Eat your hamburgers, Apollo.
Pillbug
Here's a sort of minimal example:

Python code:
from pathlib import Path
filepath = Path("C:/Code/Butts/buttfile.txt")

def load_file_to_str(filename: Path) -> str:
    # This will load a text file (assuming default decoding) and return it as a big string
    with open(filename, 'r') as txtfile:
        return txtfile.read()

print(load_file_to_str(filepath))
This would return a string with line breaks for the whole file and then print it out, which should basically match what's in your text file, there are other methods too such as .readlines() etc that try and split it on line breaks.

I. M. Gei posted:

y'all I am very bad at programming, and my brain is the kind that's not good at filling in blanks when it's told to do something.

https://automatetheboringstuff.com/#toc Is what I would recommend if you're coming at this from a non-programmer perspective. This book is free online and is basically written to say 'Hey, you're not a developer, but you'd like to automate simple boring things' and I found it extremely helpful to me when I was getting started.

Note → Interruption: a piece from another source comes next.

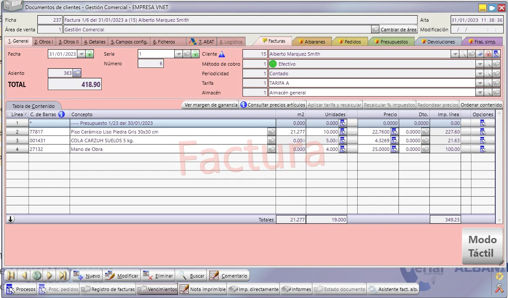Click the green lock icon beside Fecha
This screenshot has width=508, height=298.
(90, 54)
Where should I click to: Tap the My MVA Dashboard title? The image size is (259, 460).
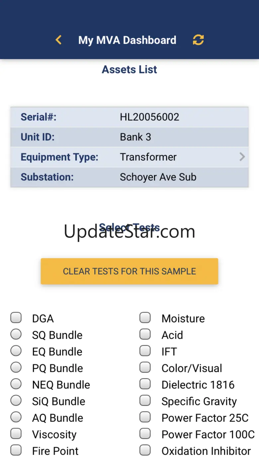[127, 40]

Falcon2001 fucked around with this message at 23:22 on Nov 29, 2023

Falcon2001
Oct 10, 2004

Eat your hamburgers, Apollo.
Pillbug

Oysters Autobio posted:

The Python front-end world seems pretty experimental to me at this point. Would absolutely love to be proven wrong because as someone who loves Python but also loves UI/UX and data viz, I'm sort of just delaying learning any JS frameworks.

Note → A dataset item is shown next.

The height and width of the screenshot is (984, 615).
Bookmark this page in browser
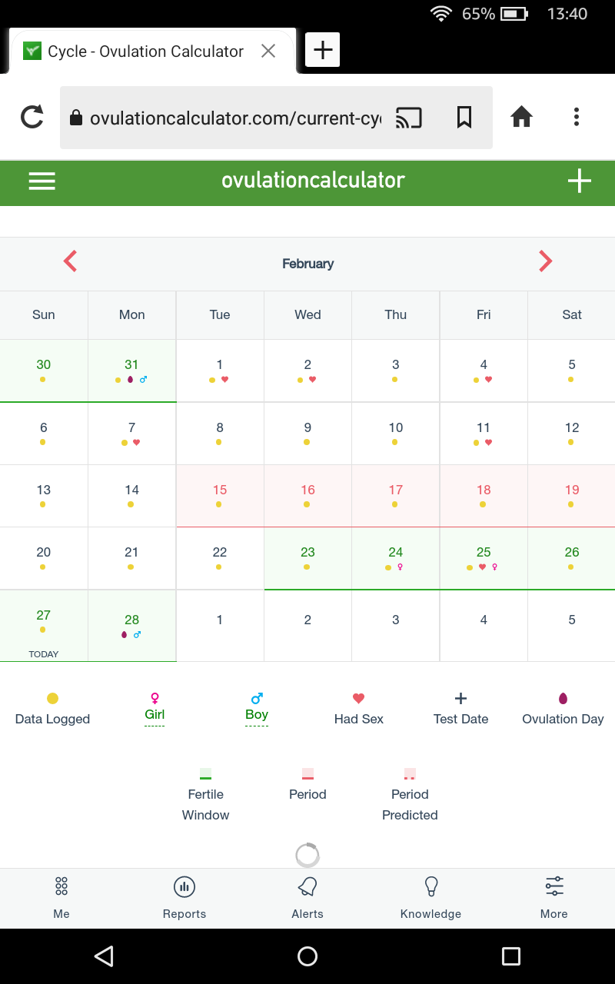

Are Jupyter notebooks at all in your POC here? Cause there's some half decent looking Vuetify extension for ipywidgets.

Otherwise the only other one I'm familiar with is Plotly Dash which was made for data science dashboards rather than any UI.

Seems all the cool kids who want to avoid the JavaScript ecosystem are using HTMX + Flask/Django. Dunno how well that would work for an internal tool.

Jupyter is on my list but more as a different project I posted about in here before for automating runbooks. I'll take a look at HTMX again and see about using that.

Falcon2001
Oct 10, 2004

Eat your hamburgers, Apollo.
Pillbug
I had to use a third party regex library that allows for overlapping results; I had the exact same issue.

Falcon2001
Oct 10, 2004

Eat your hamburgers, Apollo.
Pillbug
Anyone familiar with Click know if there's a way to implement argument parsing into a shared dataclass or something of that nature?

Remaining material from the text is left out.